During our secondary research, we found another interesting recent paper. The authors defined database operations coordinated by the application as ad hoc transactions. In other words, ad hoc transaction logic implements concurrency control on the application side. They checked 8 popular open-source web applications and found 91 ad hoc transactions, 71 of which played critical roles. 53 of them had correctness issues. We believe this adheres to the point that concurrency control is sophisticated, and even seasoned developers regularly make concurrency bugs.
There is another important concern related to the weak isolation level set by default. In many DBMSs (PostgreSQL in particular) serializable transactions are serialized only with other serializable transactions. If your application has a bunch of transactions with weak isolation levels and you add a new one where you need serialization, you will have to review existing transactions to find the ones where you must “promote” the isolation level. Since applications usually have tons of transactions, it’s easy to overlook the needed ones.
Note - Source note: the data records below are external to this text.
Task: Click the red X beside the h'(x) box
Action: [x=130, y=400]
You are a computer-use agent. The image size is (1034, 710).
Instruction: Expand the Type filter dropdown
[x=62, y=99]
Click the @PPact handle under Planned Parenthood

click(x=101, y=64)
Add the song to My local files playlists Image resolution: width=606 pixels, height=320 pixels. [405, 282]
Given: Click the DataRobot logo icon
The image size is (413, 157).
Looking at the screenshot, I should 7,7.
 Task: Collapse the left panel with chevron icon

Now, let’s try to understand the performance impact of serialization. Surprisingly, there are many more stories and publications about bugs caused by weak isolation levels than cases where stronger isolation levels caused impractically low performance.
This paper describes an initial serializable snapshot isolation (SSI, which is another name for “serializable”) implementation in Postgres. The authors concluded that “serializable” performs only slightly below “repeatable read.” In practice, there are situations where serialization failures cause retries and performance degradation, but these cases, unlike concurrency bugs, can be solved relatively easily.
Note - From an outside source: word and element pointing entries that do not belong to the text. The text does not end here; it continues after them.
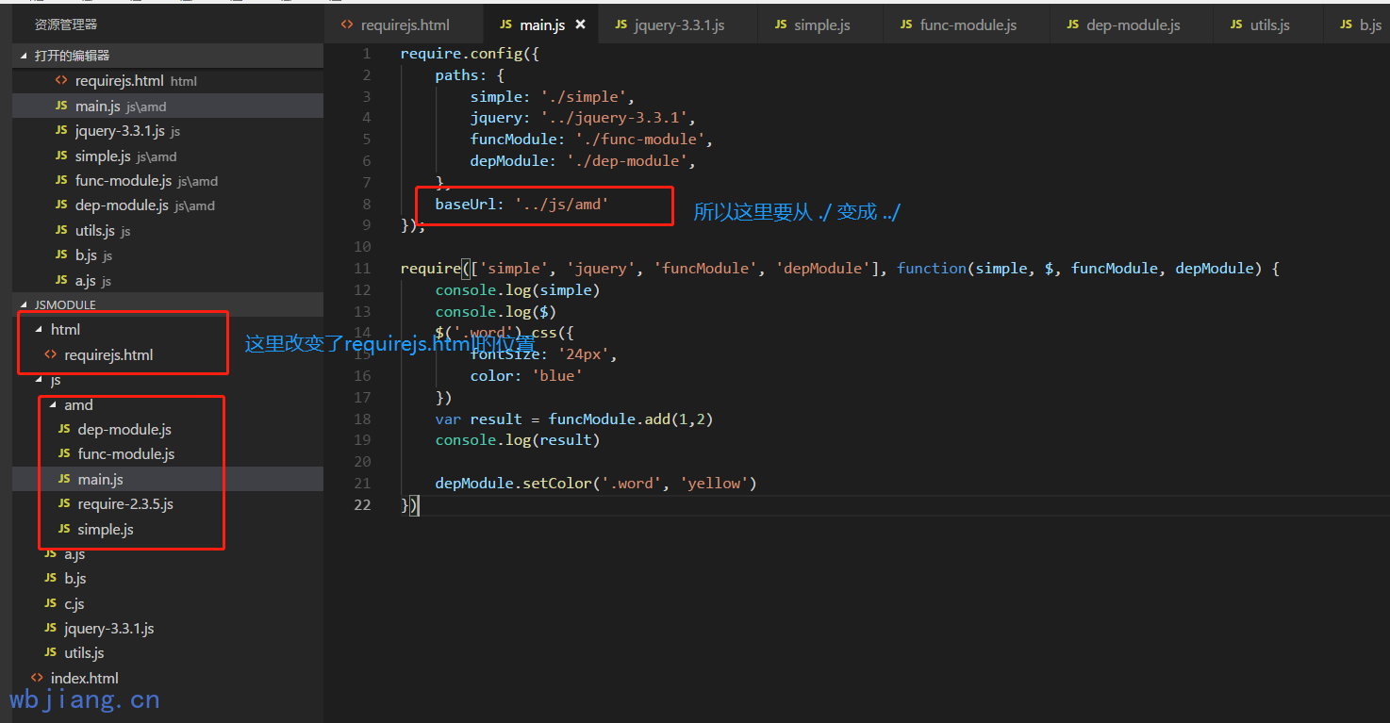The width and height of the screenshot is (1390, 723).
Task: Close the main.js editor tab
Action: (580, 25)
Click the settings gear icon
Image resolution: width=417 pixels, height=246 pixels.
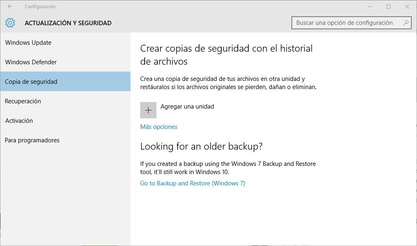[11, 23]
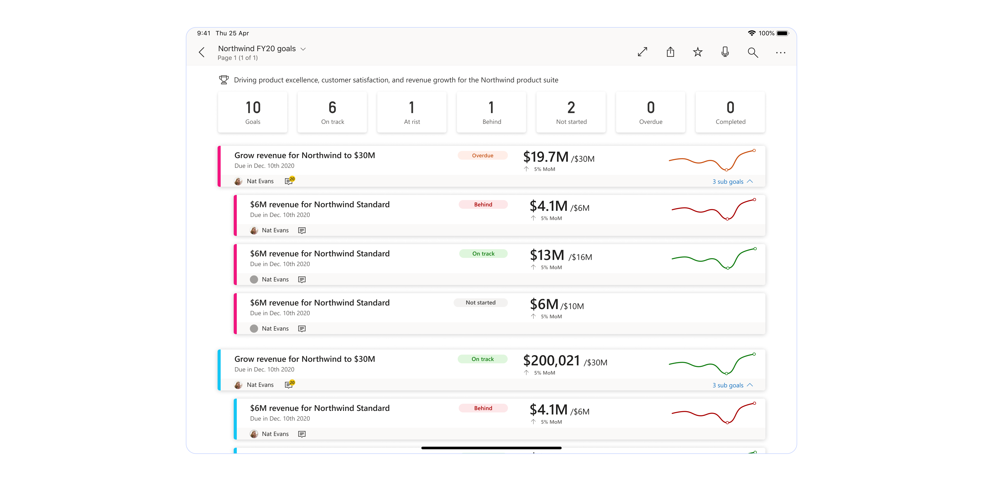Select the Behind summary card
Screen dimensions: 983x481
click(x=492, y=112)
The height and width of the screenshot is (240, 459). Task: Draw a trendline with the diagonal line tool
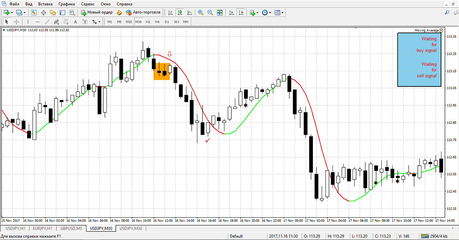(x=47, y=22)
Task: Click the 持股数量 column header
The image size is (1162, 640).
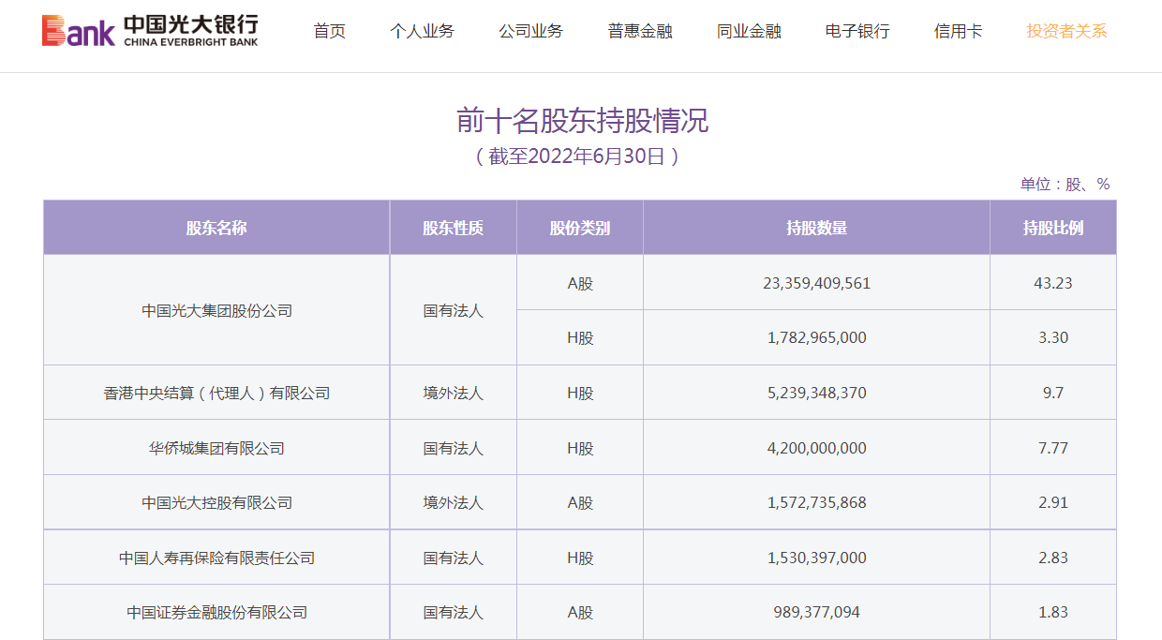Action: point(816,228)
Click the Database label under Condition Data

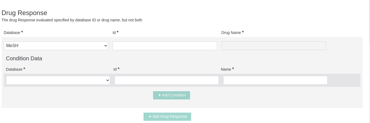(14, 69)
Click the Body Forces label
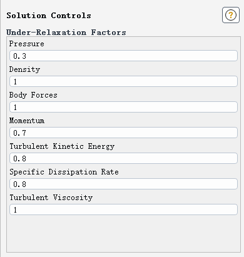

The only reasonable comparison of “repeatable read” vs. “read committed” we have found is this outdated post by Percona. They concluded that there is almost no difference between these two modes under TPC-C load (the industry-standard OLTP benchmark). We believe that the absence of fresh publications on this topic supports this conclusion.
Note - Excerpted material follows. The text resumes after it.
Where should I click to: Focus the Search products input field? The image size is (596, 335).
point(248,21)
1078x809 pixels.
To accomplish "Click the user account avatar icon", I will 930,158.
Modern research clearly shows that concurrency bugs caused by weak isolation levels are not rare. They account for about 20% of all bugs related to database transactions. Researchers have identified isolation-related concurrency bugs in many popular open-source web applications. Moreover, these bugs often cause security vulnerabilities, which attackers have already exploited.
On the other hand, we found no evidence that the strongest “serializable” level has significantly worse performance. In particular, CockroachDB and YDB use the serializable isolation level as default and demonstrate decent performance even when compared to PostgreSQL.
There is ongoing research on solid tools to simplify the detection of concurrency bugs. Conversely, performance testing is a well-established engineering area. In practice, this means that if you choose a strong isolation level by default, you can easily use performance tests to determine if optimization is required. But with weak isolation levels, you end up reasoning about correctness, and concurrency bugs in database applications are really hard to find. As noted by C.A.R. Hoare in his ACM Turing Award Lecture: “There are two ways of constructing a software design: One way is to make it so simple that there are obviously no deficiencies and the other way is to make it so complicated that there are no obvious deficiencies.”
Thus, you might really want to consider switching to “serializable” as the default isolation level.